* [EXERCISE PROMPT] Write out, word for word, only the lines from the one containing "RODO (35, 622)" through the final line of the data.

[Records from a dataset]
•••••
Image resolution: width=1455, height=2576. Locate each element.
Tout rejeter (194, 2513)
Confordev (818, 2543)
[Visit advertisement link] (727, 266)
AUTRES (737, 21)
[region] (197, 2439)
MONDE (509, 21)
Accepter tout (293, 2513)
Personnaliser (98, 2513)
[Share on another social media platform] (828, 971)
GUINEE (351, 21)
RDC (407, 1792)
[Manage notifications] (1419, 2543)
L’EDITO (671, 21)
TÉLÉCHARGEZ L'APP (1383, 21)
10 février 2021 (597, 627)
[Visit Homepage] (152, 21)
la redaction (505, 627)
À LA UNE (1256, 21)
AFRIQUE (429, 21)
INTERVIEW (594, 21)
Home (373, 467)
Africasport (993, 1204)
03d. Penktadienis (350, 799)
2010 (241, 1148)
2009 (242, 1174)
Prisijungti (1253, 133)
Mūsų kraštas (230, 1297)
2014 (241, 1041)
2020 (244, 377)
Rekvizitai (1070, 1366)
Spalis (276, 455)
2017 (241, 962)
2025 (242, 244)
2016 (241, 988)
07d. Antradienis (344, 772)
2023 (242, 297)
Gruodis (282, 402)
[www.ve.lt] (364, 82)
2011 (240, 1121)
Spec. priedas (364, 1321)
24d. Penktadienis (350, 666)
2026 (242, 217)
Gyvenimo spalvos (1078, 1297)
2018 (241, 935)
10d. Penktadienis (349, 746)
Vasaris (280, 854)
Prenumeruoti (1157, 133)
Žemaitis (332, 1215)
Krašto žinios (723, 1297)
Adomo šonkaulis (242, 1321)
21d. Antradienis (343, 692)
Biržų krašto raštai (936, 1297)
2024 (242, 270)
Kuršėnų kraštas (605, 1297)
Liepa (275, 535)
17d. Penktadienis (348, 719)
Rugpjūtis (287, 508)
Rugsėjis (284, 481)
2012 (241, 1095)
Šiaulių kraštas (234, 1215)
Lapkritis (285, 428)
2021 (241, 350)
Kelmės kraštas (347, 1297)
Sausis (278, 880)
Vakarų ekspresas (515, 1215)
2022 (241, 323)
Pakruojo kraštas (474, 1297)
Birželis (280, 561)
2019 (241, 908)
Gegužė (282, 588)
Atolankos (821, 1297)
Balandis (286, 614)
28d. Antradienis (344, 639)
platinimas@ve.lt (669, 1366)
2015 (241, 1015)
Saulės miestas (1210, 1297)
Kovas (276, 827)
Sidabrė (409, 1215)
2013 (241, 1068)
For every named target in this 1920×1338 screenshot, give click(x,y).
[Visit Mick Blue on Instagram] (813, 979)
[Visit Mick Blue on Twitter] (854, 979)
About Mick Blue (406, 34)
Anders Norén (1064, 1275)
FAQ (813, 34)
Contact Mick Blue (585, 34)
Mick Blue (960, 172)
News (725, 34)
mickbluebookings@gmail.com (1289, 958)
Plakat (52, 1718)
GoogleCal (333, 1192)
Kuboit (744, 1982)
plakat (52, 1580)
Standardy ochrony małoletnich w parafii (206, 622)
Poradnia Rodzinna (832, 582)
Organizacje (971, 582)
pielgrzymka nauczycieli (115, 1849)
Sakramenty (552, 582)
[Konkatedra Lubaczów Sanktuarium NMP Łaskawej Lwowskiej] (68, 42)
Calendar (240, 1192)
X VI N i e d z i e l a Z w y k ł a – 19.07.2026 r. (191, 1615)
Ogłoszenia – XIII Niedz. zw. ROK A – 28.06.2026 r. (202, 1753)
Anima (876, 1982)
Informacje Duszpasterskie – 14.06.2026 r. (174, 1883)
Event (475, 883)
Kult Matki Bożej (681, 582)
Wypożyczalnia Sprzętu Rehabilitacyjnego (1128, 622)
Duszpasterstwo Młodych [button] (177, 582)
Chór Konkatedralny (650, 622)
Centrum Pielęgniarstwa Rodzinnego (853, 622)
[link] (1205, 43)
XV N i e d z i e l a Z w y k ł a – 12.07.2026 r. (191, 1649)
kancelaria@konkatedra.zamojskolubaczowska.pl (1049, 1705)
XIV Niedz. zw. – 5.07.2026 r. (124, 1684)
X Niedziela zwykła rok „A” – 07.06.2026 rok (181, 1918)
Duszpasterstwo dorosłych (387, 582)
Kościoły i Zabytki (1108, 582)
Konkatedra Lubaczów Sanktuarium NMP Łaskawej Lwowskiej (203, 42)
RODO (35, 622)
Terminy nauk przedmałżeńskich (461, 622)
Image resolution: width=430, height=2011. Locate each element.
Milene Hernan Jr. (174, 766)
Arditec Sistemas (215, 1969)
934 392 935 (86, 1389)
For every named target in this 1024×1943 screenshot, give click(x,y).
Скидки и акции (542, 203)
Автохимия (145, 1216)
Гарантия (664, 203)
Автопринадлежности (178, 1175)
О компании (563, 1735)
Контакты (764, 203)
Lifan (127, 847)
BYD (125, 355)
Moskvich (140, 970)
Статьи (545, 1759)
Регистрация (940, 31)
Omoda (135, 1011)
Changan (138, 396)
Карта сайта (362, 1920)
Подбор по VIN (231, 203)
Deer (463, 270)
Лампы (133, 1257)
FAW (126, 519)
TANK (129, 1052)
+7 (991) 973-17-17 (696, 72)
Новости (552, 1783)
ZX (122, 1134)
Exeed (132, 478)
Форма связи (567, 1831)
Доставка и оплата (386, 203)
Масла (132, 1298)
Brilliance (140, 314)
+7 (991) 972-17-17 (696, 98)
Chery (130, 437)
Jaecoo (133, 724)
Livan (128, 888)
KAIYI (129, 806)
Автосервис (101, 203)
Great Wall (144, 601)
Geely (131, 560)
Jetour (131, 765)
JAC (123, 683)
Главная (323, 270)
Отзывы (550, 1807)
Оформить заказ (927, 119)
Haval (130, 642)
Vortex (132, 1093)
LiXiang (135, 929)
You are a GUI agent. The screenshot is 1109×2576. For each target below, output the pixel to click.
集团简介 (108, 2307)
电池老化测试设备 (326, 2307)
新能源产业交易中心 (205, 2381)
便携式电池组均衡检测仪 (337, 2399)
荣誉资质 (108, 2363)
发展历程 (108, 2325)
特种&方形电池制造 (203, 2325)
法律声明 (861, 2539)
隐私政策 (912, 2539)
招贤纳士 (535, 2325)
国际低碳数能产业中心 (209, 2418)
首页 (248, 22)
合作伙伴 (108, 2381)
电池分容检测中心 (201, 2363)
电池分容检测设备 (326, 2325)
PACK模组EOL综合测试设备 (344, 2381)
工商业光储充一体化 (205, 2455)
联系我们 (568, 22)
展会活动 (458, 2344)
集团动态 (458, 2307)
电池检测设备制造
•••••
* [WORKED SOLUTION]
RODO (35, 622)
Terminy nauk przedmałżeńskich (461, 622)
Image resolution: width=430, height=2011. Locate each element.
Milene Hernan Jr. (174, 766)
Arditec Sistemas (215, 1969)
934 392 935 (86, 1389)
For every named target in this 1024×1943 screenshot, give click(x,y).
Скидки и акции (542, 203)
Автохимия (145, 1216)
Гарантия (664, 203)
Автопринадлежности (178, 1175)
О компании (563, 1735)
Контакты (764, 203)
Lifan (127, 847)
BYD (125, 355)
Moskvich (140, 970)
Статьи (545, 1759)
Регистрация (940, 31)
Omoda (135, 1011)
Changan (138, 396)
Карта сайта (362, 1920)
Подбор по VIN (231, 203)
Deer (463, 270)
Лампы (133, 1257)
FAW (126, 519)
TANK (129, 1052)
+7 (991) 973-17-17 (696, 72)
Новости (552, 1783)
ZX (122, 1134)
Exeed (132, 478)
Форма связи (567, 1831)
Доставка и оплата (386, 203)
Масла (132, 1298)
Brilliance (140, 314)
+7 (991) 972-17-17 (696, 98)
Chery (130, 437)
Jaecoo (133, 724)
Livan (128, 888)
KAIYI (129, 806)
Автосервис (101, 203)
Great Wall (144, 601)
Geely (131, 560)
Jetour (131, 765)
JAC (123, 683)
Главная (323, 270)
Отзывы (550, 1807)
Оформить заказ (927, 119)
Haval (130, 642)
Vortex (132, 1093)
LiXiang (135, 929)
You are a GUI agent. The screenshot is 1109×2576. For each target below, output the pixel to click.
集团简介 (108, 2307)
电池老化测试设备 (326, 2307)
新能源产业交易中心 (205, 2381)
便携式电池组均衡检测仪 (337, 2399)
荣誉资质 (108, 2363)
发展历程 (108, 2325)
特种&方形电池制造 (203, 2325)
法律声明 (861, 2539)
隐私政策 (912, 2539)
招贤纳士 (535, 2325)
国际低碳数能产业中心 (209, 2418)
首页 (248, 22)
合作伙伴 (108, 2381)
电池分容检测中心 (201, 2363)
电池分容检测设备 (326, 2325)
PACK模组EOL综合测试设备 (344, 2381)
工商业光储充一体化 (205, 2455)
联系我们 (568, 22)
展会活动 (458, 2344)
集团动态 (458, 2307)
电池检测设备制造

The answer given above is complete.